● **EXERCISE PROMPT**: Please reproduce exactly the lines from the start of the records through the one containing "Open the Media menu", and nothing more.

═══ PROVIDED DATA

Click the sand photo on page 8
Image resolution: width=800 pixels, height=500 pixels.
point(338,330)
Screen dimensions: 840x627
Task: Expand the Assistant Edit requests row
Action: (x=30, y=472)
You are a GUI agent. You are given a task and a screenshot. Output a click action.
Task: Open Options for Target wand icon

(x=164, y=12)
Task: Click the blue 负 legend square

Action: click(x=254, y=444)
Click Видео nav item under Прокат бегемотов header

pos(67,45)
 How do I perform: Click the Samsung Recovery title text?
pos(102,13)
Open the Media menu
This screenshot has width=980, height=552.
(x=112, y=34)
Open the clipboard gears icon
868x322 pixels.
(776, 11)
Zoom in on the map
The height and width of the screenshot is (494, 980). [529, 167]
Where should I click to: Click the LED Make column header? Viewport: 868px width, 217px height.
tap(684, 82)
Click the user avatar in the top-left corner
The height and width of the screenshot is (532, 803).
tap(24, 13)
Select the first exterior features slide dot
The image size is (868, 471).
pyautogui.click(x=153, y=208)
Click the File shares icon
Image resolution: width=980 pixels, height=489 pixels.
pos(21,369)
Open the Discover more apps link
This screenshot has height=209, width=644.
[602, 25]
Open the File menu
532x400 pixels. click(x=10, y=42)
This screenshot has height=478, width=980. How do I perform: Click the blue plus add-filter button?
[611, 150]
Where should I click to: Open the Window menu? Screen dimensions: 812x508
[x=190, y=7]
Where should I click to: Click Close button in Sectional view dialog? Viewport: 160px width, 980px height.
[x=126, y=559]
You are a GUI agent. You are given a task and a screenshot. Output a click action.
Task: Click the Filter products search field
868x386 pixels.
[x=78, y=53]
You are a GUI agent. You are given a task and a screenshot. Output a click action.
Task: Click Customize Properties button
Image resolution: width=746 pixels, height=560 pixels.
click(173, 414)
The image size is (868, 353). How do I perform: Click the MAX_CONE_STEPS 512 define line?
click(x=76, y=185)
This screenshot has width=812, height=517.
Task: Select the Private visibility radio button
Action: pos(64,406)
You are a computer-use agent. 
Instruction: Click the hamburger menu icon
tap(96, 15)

══════

● **SOLVED EXERCISE**:
Click the sand photo on page 8
Image resolution: width=800 pixels, height=500 pixels.
point(338,330)
Screen dimensions: 840x627
Task: Expand the Assistant Edit requests row
Action: (x=30, y=472)
You are a GUI agent. You are given a task and a screenshot. Output a click action.
Task: Open Options for Target wand icon

(x=164, y=12)
Task: Click the blue 负 legend square

Action: click(x=254, y=444)
Click Видео nav item under Прокат бегемотов header

pos(67,45)
 How do I perform: Click the Samsung Recovery title text?
pos(102,13)
Open the Media menu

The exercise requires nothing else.